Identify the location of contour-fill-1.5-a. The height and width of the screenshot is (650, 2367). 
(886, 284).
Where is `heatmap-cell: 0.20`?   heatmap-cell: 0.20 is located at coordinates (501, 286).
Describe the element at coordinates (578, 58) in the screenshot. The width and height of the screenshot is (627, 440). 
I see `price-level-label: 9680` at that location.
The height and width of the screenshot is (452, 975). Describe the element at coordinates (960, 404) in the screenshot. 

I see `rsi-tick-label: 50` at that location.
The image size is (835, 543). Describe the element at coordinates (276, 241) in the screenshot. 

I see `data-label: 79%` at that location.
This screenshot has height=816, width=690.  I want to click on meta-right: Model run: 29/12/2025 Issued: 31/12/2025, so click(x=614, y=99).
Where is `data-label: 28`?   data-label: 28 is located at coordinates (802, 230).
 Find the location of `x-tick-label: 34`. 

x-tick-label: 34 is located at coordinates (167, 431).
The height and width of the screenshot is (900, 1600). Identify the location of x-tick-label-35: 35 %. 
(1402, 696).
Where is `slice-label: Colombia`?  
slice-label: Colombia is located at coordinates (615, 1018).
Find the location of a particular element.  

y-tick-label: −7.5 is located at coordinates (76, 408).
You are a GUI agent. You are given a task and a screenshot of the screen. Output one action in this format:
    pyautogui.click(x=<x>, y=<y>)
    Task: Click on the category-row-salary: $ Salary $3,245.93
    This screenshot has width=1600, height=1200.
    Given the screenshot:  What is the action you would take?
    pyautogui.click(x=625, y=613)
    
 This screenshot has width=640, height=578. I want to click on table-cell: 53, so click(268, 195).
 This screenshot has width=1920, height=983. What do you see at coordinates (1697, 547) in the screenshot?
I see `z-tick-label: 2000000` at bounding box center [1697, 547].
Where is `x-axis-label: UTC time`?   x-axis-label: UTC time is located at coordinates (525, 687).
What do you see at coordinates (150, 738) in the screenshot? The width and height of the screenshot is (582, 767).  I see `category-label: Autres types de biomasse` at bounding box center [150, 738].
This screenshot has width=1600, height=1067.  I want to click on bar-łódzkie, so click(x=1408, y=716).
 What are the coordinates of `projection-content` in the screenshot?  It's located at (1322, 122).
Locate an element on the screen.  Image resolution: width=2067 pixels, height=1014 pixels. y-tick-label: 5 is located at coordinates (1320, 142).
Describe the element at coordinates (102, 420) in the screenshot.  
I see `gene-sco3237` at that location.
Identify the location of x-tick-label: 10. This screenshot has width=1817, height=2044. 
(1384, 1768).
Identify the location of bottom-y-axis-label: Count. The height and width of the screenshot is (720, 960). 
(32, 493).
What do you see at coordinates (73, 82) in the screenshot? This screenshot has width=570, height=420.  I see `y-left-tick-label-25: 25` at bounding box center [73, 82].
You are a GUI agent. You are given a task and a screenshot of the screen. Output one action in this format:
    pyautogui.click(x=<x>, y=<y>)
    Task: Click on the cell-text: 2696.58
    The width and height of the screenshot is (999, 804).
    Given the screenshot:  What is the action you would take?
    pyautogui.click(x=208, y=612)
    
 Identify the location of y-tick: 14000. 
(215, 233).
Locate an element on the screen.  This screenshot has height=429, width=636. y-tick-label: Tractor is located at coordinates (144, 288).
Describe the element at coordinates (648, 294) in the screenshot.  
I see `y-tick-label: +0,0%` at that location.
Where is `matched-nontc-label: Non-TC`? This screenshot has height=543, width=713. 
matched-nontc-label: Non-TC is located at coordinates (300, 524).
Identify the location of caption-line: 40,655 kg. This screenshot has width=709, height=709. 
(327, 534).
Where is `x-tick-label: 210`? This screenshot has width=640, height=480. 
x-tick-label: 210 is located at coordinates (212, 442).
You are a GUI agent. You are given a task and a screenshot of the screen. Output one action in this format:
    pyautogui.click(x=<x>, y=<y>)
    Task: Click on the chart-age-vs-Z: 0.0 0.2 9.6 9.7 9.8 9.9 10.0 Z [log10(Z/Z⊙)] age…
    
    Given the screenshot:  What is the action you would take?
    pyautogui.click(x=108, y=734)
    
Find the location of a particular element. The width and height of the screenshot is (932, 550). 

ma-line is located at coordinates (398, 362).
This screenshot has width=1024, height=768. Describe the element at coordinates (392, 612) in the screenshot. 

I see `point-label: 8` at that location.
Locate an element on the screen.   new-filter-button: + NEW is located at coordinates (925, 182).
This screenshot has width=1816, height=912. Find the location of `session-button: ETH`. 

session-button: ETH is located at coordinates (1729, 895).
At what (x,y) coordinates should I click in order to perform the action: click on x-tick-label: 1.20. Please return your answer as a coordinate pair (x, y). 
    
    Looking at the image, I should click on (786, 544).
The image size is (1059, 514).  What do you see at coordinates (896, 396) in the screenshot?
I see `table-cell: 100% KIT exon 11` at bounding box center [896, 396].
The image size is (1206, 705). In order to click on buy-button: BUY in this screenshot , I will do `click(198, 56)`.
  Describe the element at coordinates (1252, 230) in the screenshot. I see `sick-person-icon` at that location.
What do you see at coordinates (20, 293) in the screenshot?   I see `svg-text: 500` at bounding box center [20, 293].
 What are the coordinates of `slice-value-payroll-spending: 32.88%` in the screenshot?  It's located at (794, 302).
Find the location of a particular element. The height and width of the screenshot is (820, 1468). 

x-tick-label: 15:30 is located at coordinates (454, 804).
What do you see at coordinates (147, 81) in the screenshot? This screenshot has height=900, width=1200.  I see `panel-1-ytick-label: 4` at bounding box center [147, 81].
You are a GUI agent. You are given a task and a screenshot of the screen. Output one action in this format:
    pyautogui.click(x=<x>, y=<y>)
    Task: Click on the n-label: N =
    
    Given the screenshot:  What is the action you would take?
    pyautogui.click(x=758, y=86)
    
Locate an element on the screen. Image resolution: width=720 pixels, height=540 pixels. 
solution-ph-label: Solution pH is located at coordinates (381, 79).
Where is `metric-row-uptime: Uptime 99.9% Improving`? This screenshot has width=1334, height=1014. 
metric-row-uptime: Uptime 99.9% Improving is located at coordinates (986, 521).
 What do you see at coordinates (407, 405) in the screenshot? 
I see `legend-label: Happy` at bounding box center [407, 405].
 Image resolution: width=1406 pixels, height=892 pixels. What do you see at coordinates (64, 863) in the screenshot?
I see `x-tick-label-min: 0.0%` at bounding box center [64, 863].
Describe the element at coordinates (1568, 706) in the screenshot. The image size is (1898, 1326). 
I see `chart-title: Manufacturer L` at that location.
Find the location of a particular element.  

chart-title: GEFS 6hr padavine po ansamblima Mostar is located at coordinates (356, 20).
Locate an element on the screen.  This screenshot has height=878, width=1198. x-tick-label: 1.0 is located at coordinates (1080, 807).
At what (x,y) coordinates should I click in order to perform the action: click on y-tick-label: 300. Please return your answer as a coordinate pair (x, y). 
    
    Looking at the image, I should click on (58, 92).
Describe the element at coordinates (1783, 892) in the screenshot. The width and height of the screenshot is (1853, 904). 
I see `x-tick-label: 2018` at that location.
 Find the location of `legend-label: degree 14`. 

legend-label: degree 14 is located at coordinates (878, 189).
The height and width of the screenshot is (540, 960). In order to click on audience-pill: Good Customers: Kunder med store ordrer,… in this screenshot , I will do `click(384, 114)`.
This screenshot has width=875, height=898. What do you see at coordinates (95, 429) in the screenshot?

***

> _Task details_
Show every line of the items above that contains the word "perform", treating uppercase and lowercase letters as distinct.

> _Solution_
At what (x,y) coordinates should I click in order to perform the action: click on x-tick-label: 1.20. Please return your answer as a coordinate pair (x, y). 
At what (x,y) coordinates should I click in order to perform the action: click on y-tick-label: 300. Please return your answer as a coordinate pair (x, y). 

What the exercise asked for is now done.